■ Assigned task
In the listing below, start your output at the line with "Образование (40, 447)" and end it after the line with "Школьный театр (43, 2052)", copying every line exactly.

■ Data section

━━━━━━━━━━━━━━━━

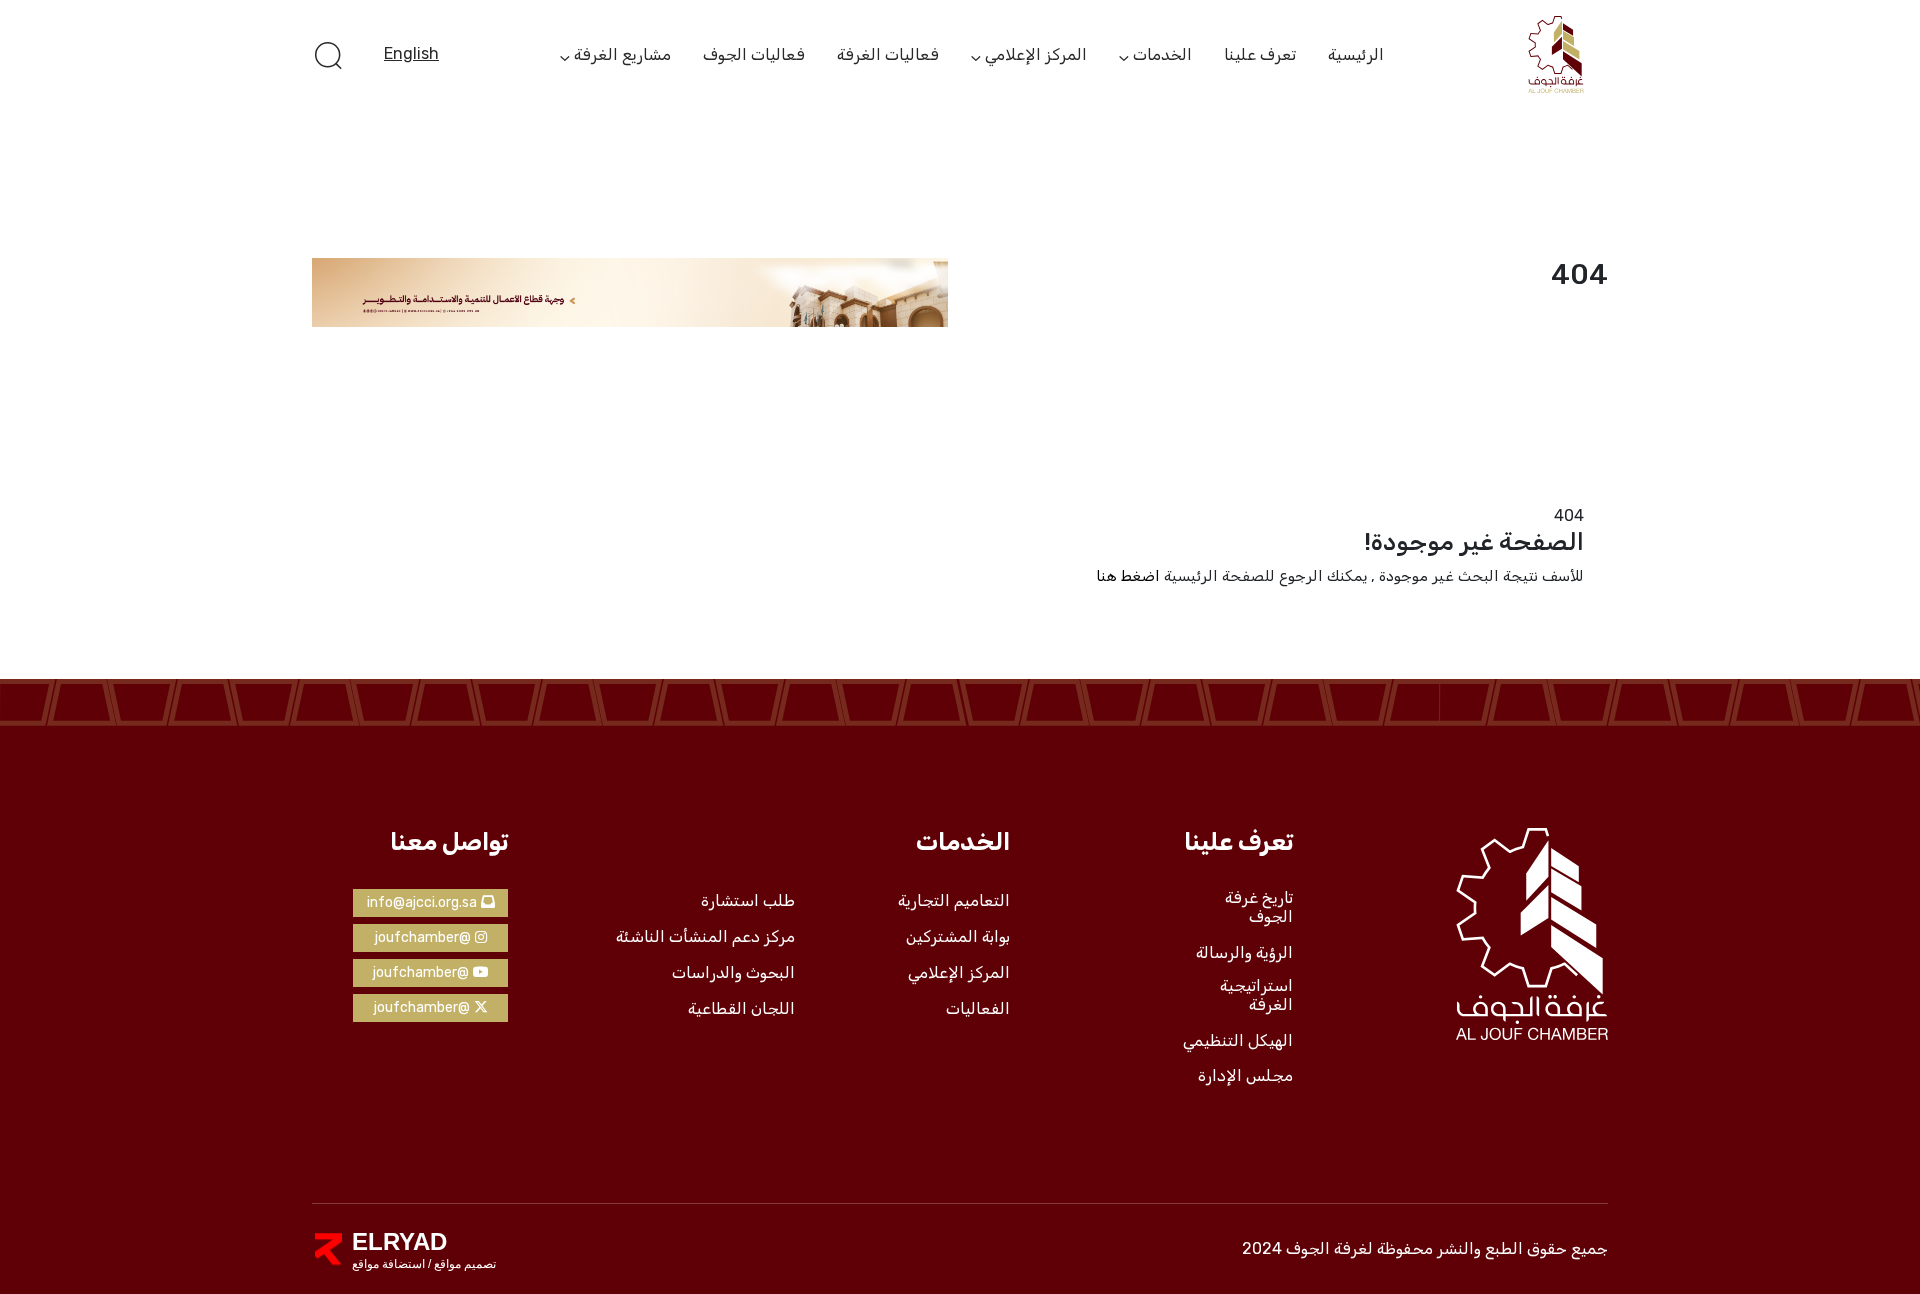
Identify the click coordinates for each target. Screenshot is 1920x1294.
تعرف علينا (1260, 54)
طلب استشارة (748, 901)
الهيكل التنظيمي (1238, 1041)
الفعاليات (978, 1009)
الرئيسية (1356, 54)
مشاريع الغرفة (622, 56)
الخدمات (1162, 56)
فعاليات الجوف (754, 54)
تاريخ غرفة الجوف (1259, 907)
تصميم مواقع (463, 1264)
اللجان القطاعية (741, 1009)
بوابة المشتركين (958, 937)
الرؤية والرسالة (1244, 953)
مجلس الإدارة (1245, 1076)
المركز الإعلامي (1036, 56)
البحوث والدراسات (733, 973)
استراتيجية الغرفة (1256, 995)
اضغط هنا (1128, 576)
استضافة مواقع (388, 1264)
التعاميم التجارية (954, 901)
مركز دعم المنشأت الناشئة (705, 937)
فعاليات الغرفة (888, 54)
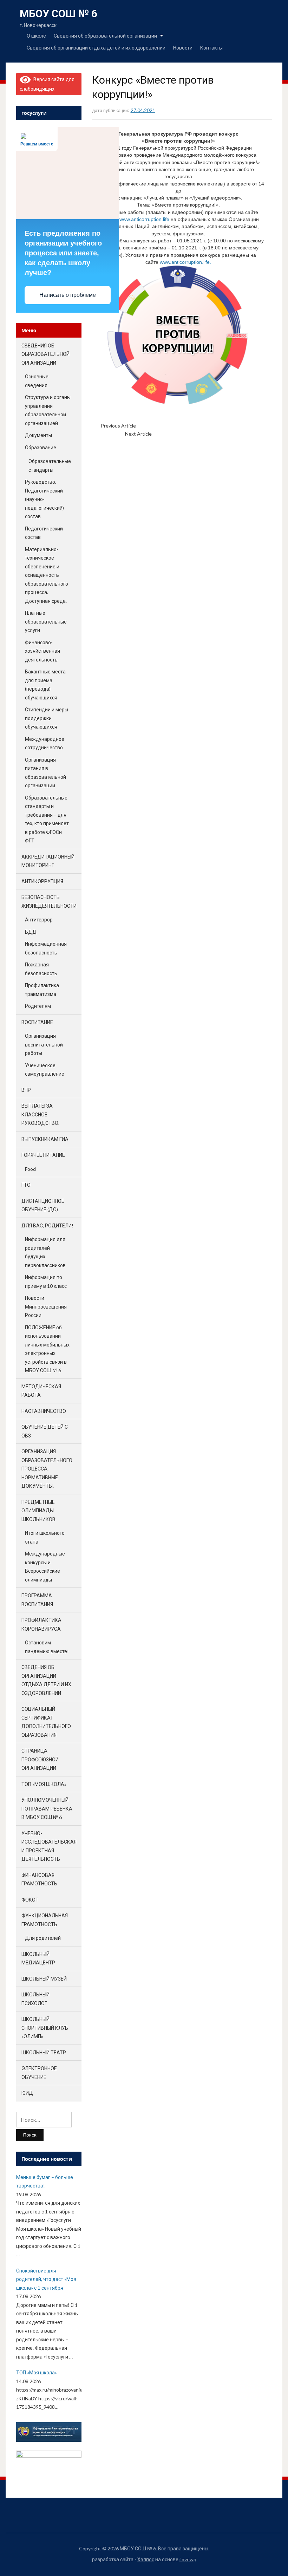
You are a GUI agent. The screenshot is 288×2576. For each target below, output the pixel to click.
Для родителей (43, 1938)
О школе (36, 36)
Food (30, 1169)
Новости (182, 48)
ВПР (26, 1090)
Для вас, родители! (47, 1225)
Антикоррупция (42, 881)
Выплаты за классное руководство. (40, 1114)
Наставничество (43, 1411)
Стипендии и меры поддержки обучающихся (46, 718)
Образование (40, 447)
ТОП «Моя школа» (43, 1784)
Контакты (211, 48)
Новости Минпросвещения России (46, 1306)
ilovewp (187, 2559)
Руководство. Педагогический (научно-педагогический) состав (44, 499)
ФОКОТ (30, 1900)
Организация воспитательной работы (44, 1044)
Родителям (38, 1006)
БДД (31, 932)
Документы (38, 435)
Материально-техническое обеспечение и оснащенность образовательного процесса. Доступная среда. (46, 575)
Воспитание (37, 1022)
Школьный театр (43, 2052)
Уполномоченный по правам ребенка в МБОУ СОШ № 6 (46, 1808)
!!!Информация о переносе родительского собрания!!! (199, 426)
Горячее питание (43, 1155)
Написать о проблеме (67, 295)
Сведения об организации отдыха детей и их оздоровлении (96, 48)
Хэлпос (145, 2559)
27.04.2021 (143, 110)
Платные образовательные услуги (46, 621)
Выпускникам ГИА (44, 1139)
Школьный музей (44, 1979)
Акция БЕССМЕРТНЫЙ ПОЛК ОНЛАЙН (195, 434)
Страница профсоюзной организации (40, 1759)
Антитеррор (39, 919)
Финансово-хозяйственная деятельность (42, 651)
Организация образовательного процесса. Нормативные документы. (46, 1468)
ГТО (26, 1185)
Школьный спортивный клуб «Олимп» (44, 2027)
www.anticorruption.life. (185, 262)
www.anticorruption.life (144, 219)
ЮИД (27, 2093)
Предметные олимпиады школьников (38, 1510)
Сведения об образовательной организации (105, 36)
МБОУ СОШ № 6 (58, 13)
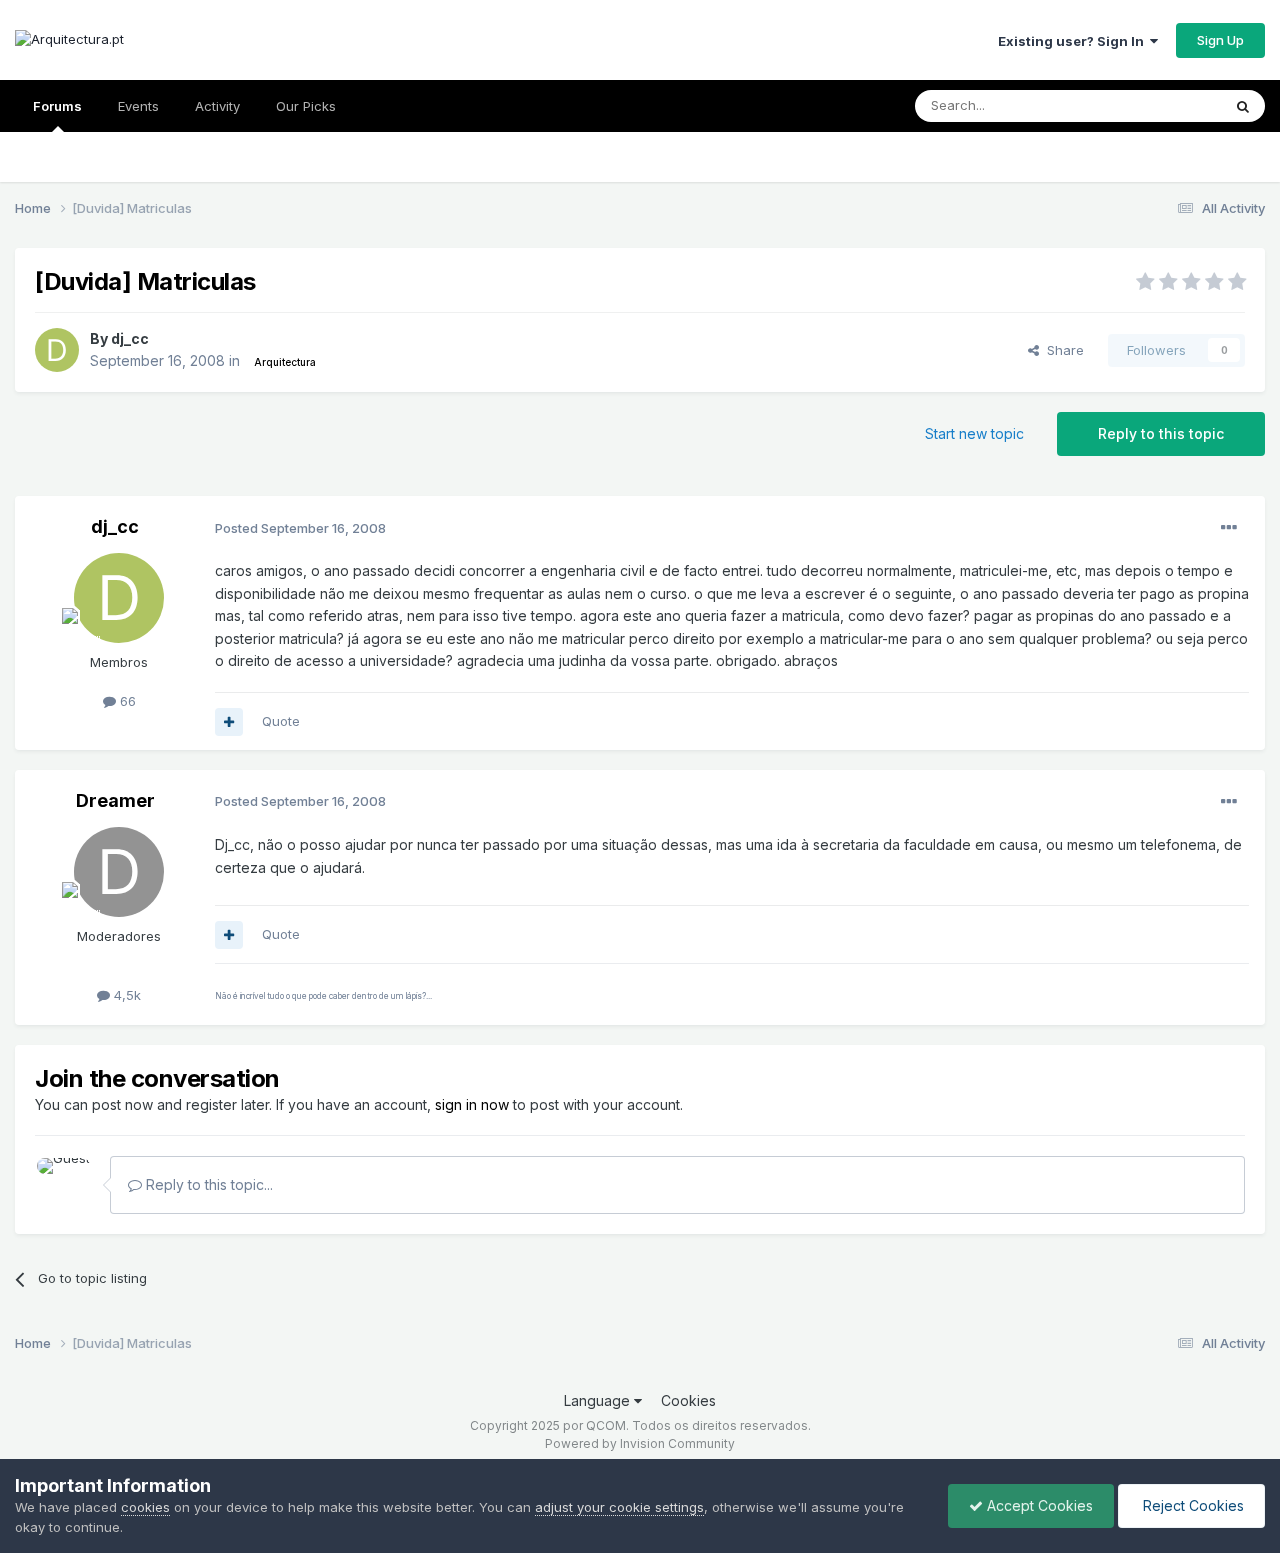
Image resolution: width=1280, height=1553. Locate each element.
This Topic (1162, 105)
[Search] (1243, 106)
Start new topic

━━━━━━━━━━━━━━━━

■ Answer box
Образование (40, 447)
ТОП «Моя школа» (43, 1784)
Контакты (211, 48)
Новости Минпросвещения России (46, 1306)
ilovewp (187, 2559)
Руководство. Педагогический (научно-педагогический) состав (44, 499)
ФОКОТ (30, 1900)
Организация воспитательной работы (44, 1044)
Родителям (38, 1006)
БДД (31, 932)
Документы (38, 435)
Материально-техническое обеспечение и оснащенность образовательного процесса. Доступная среда. (46, 575)
Воспитание (37, 1022)
Школьный театр (43, 2052)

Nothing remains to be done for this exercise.